Data is automatically matched with another source to obtain or verify details relevant to the request or claim.
NB: This may also be a detective control (depending on the type of control).
This control is underpinned by the Office of the Australian Information Commissioner's Guidelines on data matching in Australian government administration.
Some examples of this type of countermeasure include:
- A batch file automatically compares claim or recipient data with a corresponding data file.
- Data link is used to automatically populate claim data.
- Data files are shared between agencies to match programme participants.
- Employment details are automatically matched with Tax File Number declarations held by the ATO.
- Recipient income is automatically verified through Single Touch Payroll.
Purpose of this countermeasure
Someone can provide false information to support a request or claim, or fail to disclose changes or information that would affect their entitlement.

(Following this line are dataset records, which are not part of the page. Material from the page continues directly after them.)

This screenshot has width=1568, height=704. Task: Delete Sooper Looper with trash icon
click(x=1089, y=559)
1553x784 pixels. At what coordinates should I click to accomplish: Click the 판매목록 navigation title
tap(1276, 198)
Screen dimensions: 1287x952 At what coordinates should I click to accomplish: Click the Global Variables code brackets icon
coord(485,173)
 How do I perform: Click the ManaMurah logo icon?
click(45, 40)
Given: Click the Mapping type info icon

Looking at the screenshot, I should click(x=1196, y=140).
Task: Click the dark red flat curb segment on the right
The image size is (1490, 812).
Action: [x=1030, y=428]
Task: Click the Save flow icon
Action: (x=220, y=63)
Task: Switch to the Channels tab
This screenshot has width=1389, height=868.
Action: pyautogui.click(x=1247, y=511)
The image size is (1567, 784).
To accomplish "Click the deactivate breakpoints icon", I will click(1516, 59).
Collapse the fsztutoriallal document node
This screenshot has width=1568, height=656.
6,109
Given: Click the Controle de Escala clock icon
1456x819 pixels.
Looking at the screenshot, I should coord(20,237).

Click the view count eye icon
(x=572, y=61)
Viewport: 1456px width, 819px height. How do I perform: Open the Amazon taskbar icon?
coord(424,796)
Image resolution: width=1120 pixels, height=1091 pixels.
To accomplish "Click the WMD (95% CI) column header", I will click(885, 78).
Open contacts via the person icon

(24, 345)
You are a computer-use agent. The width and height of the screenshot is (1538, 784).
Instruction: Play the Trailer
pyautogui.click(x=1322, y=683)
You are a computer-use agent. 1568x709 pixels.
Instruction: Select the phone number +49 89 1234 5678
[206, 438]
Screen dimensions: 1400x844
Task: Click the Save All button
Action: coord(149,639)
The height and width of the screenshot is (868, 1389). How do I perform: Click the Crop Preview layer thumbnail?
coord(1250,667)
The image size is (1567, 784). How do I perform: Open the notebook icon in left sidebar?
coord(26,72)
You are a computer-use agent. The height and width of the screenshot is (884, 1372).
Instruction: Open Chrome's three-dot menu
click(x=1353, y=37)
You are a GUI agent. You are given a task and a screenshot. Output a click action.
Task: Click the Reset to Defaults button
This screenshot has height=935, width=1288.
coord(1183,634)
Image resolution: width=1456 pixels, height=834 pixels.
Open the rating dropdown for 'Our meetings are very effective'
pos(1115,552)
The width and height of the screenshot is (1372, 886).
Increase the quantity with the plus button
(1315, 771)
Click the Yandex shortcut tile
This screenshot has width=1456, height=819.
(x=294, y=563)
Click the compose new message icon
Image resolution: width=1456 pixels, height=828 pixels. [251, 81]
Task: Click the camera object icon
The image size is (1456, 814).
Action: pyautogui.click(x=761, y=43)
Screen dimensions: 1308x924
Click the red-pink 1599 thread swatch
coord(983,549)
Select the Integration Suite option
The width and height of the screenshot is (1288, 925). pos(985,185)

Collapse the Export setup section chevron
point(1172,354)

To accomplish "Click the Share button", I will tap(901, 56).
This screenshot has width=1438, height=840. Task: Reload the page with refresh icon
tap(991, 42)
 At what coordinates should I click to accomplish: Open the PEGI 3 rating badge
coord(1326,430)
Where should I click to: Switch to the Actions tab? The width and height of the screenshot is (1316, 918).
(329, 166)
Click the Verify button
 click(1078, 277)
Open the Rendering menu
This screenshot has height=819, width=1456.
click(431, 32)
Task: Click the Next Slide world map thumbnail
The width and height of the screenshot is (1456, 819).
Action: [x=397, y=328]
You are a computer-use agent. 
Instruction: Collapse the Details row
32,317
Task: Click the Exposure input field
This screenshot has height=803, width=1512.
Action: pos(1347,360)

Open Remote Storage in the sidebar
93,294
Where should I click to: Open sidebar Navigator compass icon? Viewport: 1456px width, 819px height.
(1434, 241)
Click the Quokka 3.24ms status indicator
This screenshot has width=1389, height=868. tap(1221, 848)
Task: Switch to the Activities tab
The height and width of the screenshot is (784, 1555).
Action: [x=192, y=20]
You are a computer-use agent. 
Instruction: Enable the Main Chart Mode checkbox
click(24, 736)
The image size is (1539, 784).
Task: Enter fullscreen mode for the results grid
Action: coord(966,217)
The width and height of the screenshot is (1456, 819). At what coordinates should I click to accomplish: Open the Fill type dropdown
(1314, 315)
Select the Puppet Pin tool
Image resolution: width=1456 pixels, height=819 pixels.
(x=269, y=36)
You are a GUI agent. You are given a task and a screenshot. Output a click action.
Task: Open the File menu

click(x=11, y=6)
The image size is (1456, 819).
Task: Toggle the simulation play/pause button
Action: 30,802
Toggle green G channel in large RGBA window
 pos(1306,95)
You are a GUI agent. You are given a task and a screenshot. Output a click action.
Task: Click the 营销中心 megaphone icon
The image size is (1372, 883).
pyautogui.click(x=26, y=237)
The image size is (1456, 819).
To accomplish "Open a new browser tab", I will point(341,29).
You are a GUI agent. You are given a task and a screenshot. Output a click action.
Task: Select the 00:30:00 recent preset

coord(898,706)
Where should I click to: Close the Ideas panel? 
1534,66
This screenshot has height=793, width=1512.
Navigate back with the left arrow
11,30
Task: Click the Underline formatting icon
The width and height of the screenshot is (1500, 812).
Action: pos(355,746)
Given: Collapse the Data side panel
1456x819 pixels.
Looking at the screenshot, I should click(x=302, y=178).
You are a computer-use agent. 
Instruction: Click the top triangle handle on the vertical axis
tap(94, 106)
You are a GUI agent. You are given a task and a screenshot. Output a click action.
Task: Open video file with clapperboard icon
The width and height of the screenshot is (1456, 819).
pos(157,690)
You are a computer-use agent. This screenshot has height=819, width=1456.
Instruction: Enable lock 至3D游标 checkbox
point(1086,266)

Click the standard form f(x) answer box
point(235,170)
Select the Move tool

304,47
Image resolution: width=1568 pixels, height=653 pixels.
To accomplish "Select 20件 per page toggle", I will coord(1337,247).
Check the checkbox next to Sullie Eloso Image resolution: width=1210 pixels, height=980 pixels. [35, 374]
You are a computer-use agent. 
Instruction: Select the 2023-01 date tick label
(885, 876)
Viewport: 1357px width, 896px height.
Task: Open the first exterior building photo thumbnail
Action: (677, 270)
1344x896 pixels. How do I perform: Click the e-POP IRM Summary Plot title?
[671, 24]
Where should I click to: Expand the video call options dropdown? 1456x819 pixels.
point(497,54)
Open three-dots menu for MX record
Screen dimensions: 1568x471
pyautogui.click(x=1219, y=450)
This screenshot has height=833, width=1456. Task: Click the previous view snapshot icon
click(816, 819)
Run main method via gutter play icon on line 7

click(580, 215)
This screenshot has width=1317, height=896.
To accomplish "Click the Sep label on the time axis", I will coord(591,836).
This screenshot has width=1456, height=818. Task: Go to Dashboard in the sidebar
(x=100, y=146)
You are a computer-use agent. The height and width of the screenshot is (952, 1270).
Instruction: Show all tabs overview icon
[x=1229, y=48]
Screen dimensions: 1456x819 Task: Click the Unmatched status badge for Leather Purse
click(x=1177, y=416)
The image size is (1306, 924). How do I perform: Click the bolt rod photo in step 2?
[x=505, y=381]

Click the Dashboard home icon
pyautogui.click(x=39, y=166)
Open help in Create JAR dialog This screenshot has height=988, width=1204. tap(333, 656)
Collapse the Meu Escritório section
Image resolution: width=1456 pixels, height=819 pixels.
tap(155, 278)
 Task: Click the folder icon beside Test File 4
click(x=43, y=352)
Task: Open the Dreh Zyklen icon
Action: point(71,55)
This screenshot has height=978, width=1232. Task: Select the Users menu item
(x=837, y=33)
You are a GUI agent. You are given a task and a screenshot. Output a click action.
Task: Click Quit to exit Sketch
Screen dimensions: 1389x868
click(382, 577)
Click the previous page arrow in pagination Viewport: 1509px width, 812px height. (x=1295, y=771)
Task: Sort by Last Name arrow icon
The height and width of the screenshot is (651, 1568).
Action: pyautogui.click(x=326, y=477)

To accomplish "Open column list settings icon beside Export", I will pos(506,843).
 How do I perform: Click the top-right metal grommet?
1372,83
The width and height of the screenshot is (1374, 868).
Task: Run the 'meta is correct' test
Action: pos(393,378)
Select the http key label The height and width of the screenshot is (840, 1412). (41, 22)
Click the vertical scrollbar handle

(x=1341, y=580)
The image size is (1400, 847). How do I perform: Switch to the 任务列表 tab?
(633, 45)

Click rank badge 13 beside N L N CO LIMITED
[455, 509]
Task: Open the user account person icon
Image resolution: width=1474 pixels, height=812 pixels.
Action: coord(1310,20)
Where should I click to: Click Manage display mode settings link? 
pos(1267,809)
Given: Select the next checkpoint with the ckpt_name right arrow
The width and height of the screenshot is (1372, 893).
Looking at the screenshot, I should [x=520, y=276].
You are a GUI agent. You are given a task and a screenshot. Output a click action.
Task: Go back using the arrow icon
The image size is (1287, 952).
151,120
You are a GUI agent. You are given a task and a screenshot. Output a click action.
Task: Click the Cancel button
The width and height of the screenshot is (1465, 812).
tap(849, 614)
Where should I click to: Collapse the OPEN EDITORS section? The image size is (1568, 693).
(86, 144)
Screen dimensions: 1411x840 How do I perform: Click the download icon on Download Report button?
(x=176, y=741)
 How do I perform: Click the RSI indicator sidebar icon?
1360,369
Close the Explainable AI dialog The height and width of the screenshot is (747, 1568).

Providing false or misleading information or forged documents to commit fraud are offences under the Criminal Code Act 1995.
Data matching is useful for automatically obtaining or verifying information from another source, or identify changes in circumstances.
This type of control is supported by:
- Collaboration with strategic partners
- Legislation and Policy
- Procedural instructions or guidance
- Staff are trained to apply correct processes and decisions
- A specific form, process or system must be used
- Requests or claims must meet specific eligibility requirements
- Mandatory information is required to complete the request or claim
- Prompts and alerts
- Internal escalation procedures
- Duplicates are prevented, identified and corrected
- Data protected from manipulation or misuse
- System testing
- Coordinated disruption activity
How do I know if my countermeasures are effective?
You can apply the following methods to measure the effectiveness of these types of countermeasures:
- Consult subject matter experts about the data matching process.
- Undertake quantitative analysis to determine the accuracy of the data match, e.g. the percentage of successful matches.
- Undertake quantitative analysis to determine the reliability of the data match, e.g. the data is reliable/trustworthy.
- Undertake qualitative analysis to determine the usefulness of the data match for preventing fraud.
- Review any data quality issues. Do these affect the usefulness of the data match for preventing fraud?
- Review a sample of completed requests/claims to confirm the data matching is working correctly.
- Review the original source of the data. Is this an impartial, reliable or trustworthy source?
- Review system specifications to confirm the data match is working as designed.
- Undertake testing or a process walk-through to confirm that data matching occurs and is used to support decision-making.
- Confirm data matching is always on/available.
- Confirm that someone cannot bypass data matching even when subject to pressure or coercion.